Department of Health Sciences, University of Groningen, University Medical Center, Groningen, The Netherlands.
Department of Clinical Pharmacy and Toxicology, Martini Hospital, RM Groningen, The Netherlands.
Europace. 2019 May 1;21(5):716-723. doi: 10.1093/europace/euy308.
Bridging anticoagulation in atrial fibrillation (AF) patients who need to interrupt vitamin K antagonists for procedures is a clinical dilemma. Currently, guidelines recommend clinicians to take the stroke and bleeding risk into consideration, but no clear thresholds are advised. To aid clinical decision making, we aimed to develop a model in which periprocedural bridging therapy is compared with withholding anticoagulation in AF patients, for several bleeding and stroke risk groups.
A model was developed to simulate both a bridge and a non-bridge cohort, using simulated international normalized ratio (INR) values for patients on warfarin, acenocoumarol, and phenprocoumon. For both clinical strategies, stroke and bleeding risks were included and outcomes were stratified by CHA2DS2-VASc or CHADS2 and HAS-BLED groups. Quality-adjusted life expectancy was the main outcome considered. Our analyses show bridging to only be beneficial for patients with HAS-BLED scores equal or lower to 2 and with CHA2DS2-VASc scores of 6 or higher. For patients using acenocoumarol bridging may be beneficial starting at a CHA2DS2-VASc score of 7. Post-procedural time to therapeutic INR has a significant influence on the results: no significant benefit of bridging was found for patients reaching therapeutic INR values within 5 days.
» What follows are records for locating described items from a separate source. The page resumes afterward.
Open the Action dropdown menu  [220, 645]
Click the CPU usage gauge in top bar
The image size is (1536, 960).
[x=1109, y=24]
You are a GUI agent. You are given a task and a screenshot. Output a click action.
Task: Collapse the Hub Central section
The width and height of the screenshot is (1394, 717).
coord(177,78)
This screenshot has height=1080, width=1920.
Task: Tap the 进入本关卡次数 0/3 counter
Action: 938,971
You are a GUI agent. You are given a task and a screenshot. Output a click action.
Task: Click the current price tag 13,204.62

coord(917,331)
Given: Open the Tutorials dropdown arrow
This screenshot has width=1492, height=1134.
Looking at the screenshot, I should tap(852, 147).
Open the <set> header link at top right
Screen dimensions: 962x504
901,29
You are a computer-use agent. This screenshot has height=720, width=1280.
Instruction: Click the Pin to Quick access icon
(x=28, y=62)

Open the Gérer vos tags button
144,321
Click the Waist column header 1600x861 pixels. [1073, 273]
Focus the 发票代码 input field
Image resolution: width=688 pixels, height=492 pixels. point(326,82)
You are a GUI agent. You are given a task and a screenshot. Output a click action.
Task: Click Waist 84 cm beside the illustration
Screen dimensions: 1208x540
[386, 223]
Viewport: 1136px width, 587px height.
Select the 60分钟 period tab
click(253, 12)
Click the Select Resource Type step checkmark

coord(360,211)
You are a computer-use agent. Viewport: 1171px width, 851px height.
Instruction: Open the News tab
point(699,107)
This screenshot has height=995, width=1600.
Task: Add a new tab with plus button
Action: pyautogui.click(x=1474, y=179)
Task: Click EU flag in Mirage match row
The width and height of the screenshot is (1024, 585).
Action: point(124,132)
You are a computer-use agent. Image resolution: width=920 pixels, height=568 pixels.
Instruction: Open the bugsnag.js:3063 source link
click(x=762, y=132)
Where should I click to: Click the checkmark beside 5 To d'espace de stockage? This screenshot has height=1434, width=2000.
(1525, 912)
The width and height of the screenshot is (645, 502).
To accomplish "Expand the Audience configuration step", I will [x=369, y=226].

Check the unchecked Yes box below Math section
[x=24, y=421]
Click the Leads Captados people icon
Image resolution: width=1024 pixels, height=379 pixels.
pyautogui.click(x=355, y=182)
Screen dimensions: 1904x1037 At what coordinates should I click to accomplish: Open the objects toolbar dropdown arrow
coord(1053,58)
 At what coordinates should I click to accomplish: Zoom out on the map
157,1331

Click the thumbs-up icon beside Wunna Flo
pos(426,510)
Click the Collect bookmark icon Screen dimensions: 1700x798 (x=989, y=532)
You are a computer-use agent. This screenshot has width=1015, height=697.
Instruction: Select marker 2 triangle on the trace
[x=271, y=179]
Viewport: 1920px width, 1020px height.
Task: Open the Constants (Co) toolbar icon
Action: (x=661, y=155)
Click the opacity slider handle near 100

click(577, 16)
When deciding whether to bridge anticoagulation, clinicians should consider the patient's individual stroke and bleeding risk, while also considering the patient's post-procedural INR management. In practice, only a small subset of patients is expected to benefit from bridging anticoagulation treatment.
在需要中断维生素 K 拮抗剂(VKA)进行手术的房颤(AF)患者中进行桥接抗凝是一个临床难题。目前,指南建议临床医生考虑卒中风险和出血风险,但不建议设定明确的阈值。为了辅助临床决策,我们旨在为几个出血风险和卒中风险组的 AF 患者建立一个模型,比较桥接治疗和不抗凝的治疗策略。
该模型使用华法林、醋硝香豆素和苯丙香豆素患者的模拟国际标准化比值(INR)值,模拟桥接和不桥接队列。对于两种临床策略,均考虑卒中风险和出血风险,并根据 CHA2DS2-VASc 或 CHADS2 和 HAS-BLED 评分分层。质量调整后的预期寿命是主要考虑的结果。我们的分析表明,桥接仅对 HAS-BLED 评分等于或低于 2 分且 CHA2DS2-VASc 评分大于等于 6 分的患者有益。对于使用醋硝香豆素的患者,CHA2DS2-VASc 评分大于等于 7 分开始桥接可能有益。桥接治疗的获益取决于术后 INR 达到治疗范围的时间:对于在 5 天内达到治疗 INR 值的患者,桥接治疗无明显获益。
在决定是否进行抗凝桥接治疗时,临床医生应考虑患者的个体卒中风险和出血风险,同时还应考虑患者术后 INR 管理。在实践中,预计只有一小部分患者会从抗凝桥接治疗中获益。